Edith Knopflmacher Carter survived Thereisenstadt, Auschwitz, and the long march from the concentration camps after liberation. She made her way back to her decimated hometown and waited for years for her husband to return after the war, only to learn that he was killed by an American bomb. And then, by the grace of God, she met and married her husband's first cousin, Debbie Carter-Berkson's father, and emigrated to America. Finding this remarkable survivor alive and well, and able to witness what is being done to preserve the history of her people in the place where she lived, seems to be a miracle made just for her.
Naturally, I couldn't wait to share this information with Ludek Stipl, director of Respect and Tolerance. He promptly called Mrs. Carter and gathered even more information, including details on her birthplace, which was a short distance from Lostice. This is the story he included in an e-mail message to me, dated October 1, 2007, after a trip there to see what he might find:
I went to visit the town Nemecka Huzova (formerly Deutschhause) where Mrs. Edith Carter Knopflmacher was born. The town is located in the former Sudetenland about 38 km [23 1/2 miles] from Lostice. It was populated mostly by Germans who were sent to Germany after 1945. Many houses remained empty for many years and later were torn down, some of them were repaired and modernized without much taste during 1970s. Not very nice place tell the truth. Soon I gave up any hope of discovering any useful site from the Knopflmacher era. Even houses in the historical town square were torn down . . . There is only one nice historical house on the square and most probably in the entire town. After going through the period photographs we realized to our great surprise that this is the house where Edith Knopflmacher was born and where she lived with her parents and siblings. Hard to believe but it is the truth.

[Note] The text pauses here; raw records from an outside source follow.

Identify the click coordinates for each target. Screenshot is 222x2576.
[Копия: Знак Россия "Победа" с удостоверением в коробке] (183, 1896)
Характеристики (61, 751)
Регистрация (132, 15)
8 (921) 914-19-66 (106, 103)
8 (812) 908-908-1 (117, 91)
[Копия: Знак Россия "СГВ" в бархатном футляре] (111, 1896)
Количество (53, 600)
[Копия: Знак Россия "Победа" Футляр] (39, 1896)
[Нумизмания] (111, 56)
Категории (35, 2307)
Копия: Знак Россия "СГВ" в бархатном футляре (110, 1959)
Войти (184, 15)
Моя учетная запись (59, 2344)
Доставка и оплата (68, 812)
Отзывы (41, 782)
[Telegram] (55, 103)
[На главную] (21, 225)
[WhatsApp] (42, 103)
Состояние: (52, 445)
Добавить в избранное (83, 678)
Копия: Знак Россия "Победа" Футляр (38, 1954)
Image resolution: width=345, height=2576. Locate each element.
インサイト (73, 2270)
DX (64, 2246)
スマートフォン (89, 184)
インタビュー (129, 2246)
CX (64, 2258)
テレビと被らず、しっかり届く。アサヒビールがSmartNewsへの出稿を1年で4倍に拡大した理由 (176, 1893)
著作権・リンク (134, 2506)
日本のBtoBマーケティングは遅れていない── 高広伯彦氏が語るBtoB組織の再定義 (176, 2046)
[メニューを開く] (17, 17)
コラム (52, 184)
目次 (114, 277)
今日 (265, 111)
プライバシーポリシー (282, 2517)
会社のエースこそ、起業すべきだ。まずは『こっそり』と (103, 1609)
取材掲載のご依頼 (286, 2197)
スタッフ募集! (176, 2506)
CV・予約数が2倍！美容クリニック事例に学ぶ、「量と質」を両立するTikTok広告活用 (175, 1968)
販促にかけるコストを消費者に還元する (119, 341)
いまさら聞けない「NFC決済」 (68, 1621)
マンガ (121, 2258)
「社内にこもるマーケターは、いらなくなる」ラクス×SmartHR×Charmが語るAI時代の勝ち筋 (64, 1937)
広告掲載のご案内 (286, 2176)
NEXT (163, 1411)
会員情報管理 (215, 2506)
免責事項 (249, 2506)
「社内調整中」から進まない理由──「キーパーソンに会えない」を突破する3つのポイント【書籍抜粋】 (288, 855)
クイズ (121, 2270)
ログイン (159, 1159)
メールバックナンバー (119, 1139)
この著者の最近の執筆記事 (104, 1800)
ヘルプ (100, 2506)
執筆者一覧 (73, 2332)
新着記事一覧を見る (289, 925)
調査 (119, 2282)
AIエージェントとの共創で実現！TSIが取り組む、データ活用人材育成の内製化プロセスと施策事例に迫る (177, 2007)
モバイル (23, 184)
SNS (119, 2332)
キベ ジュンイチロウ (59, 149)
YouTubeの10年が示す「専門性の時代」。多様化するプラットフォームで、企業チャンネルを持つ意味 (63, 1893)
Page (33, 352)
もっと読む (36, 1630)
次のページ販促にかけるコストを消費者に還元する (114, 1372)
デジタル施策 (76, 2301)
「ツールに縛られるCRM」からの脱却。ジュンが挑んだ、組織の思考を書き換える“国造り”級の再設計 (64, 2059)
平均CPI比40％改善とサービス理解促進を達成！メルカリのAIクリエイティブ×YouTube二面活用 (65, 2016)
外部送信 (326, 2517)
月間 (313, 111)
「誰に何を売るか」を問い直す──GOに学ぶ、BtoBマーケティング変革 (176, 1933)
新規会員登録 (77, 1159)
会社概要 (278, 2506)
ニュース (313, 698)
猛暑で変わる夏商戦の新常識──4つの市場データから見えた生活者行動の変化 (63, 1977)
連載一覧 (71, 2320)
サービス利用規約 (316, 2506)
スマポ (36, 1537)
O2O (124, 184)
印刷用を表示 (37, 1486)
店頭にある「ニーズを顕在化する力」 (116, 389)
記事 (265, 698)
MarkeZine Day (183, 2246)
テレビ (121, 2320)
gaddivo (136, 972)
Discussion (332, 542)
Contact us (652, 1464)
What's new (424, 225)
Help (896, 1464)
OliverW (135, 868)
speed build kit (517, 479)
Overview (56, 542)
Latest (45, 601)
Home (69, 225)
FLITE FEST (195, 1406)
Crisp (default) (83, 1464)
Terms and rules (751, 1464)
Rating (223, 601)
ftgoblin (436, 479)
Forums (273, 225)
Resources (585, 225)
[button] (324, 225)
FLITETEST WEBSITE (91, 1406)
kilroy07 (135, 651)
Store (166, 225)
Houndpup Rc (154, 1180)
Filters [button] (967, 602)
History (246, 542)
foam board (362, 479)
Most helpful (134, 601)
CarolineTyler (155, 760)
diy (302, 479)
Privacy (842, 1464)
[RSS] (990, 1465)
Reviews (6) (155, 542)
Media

In November, Mr. Stipl made a longer trip, from the Czech Republic to Cincinnati, to interview Mrs. Carter in person. He brought with him pictures of her native village, pictures of her family, and the clear assurance that her story would be documented not only in the several videotaped interviews that have already been conducted by Holocaust study centers in America but also that it will be preserved and remembered in the Czech language, in her own childhood home, in Lostice.